James Wood, interim director of the West Virginia University Energy Institute, said the visit to Appalachia by U.S. Secretary of Energy Rick Perry in 2017 was what helped kickstart efforts to make the storage hub a reality
“What was new to him, I think, was that this hub is likely to be built in rock and not in salt domes,” Wood explained. “He’s also pretty knowledgeable of the vulnerability of the (Mont Belvieu) hub down in Texas to periodic storm events and he knows that a hub up here is closer to markets.”
Wood also noted that a storage hub in Appalachia would also reduce greenhouse gas emissions because fewer pipelines and compression stations would be needed to move product to market. Under the status quo, gas collected in West Virginia must be transported to the Gulf Coast before it’s refined and shipped north again where most of the market is.
He said that while the Appalachian Development Group and Parsons Corporation are moving forward with developing the hub itself, WVU hosts several initiatives aimed at improving the natural gas industry. Research by the Center for Innovation in Gas Research and Utilization to produce baking soda out of carbon dioxide, a byproduct of coal power plants and natural gas well operations, is one such example. Various technologies and software systems are also being tested at the Marcellus Shale Energy and Environmental Lab at the Morgantown Industrial Park by university researchers in partnership with private companies.

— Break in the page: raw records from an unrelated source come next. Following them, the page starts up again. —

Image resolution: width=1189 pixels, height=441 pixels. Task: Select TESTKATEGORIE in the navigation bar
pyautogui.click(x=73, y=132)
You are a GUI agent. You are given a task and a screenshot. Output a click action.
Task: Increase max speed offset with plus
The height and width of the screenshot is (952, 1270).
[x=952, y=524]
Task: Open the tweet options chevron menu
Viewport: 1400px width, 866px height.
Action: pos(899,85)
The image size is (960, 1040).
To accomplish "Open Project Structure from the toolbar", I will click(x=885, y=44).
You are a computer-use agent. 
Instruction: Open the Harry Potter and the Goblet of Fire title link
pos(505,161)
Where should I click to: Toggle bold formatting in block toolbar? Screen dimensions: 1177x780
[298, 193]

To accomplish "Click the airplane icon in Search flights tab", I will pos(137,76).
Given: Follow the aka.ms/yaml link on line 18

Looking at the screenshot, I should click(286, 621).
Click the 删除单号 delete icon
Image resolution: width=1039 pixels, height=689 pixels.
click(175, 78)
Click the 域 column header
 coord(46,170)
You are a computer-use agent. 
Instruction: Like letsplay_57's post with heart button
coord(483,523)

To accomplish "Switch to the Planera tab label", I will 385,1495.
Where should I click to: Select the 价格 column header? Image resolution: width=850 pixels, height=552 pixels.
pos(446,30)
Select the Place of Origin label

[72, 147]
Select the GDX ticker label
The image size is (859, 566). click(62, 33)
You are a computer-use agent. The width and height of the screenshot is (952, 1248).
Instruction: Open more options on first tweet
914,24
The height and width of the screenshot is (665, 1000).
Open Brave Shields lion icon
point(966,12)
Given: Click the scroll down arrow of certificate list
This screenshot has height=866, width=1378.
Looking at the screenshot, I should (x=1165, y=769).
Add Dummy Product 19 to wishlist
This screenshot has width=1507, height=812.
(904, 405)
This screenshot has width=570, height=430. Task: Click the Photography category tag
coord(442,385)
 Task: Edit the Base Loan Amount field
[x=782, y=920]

“This report affirms what we have been talking about for years,” Congressman David McKinley, R-W.Va., said. “Natural gas production in the region has grown by leaps and bounds over the past decade. West Virginia and surrounding states are poised to become a leader in petrochemicals and manufacturing, but we need to build the necessary infrastructure to make it work.”
The DOE study also concluded that building an Appalachian shale storage hub is not necessarily in conflict with Gulf Coast expansion. This is because Appalachian capacity may serve regional demand for natural gas liquid derivatives, freeing up Gulf Coast production for other markets including exports overseas.
The report also favored the Appalachian region itself since nearly one-third of U.S. activity in the petrochemical ecosystem occurs within 300 miles of Pittsburgh, with over $300 billion of net revenue, 900,000 workers, and 7,500 establishments.
“As we watch hurricanes threaten Gulf Coast production, the Shale Crescent region offers a more insulated, affordable alternative to supplement production,” said Shale Crescent USA Co-founder Jerry James. “We continue to work closely with industry leaders to capitalize on the advantages the Shale Crescent region has to offer, and we are thrilled that the DOE is dedicating efforts to underscore these advantages and support our endeavor to bring more petrochemical investment to the region.”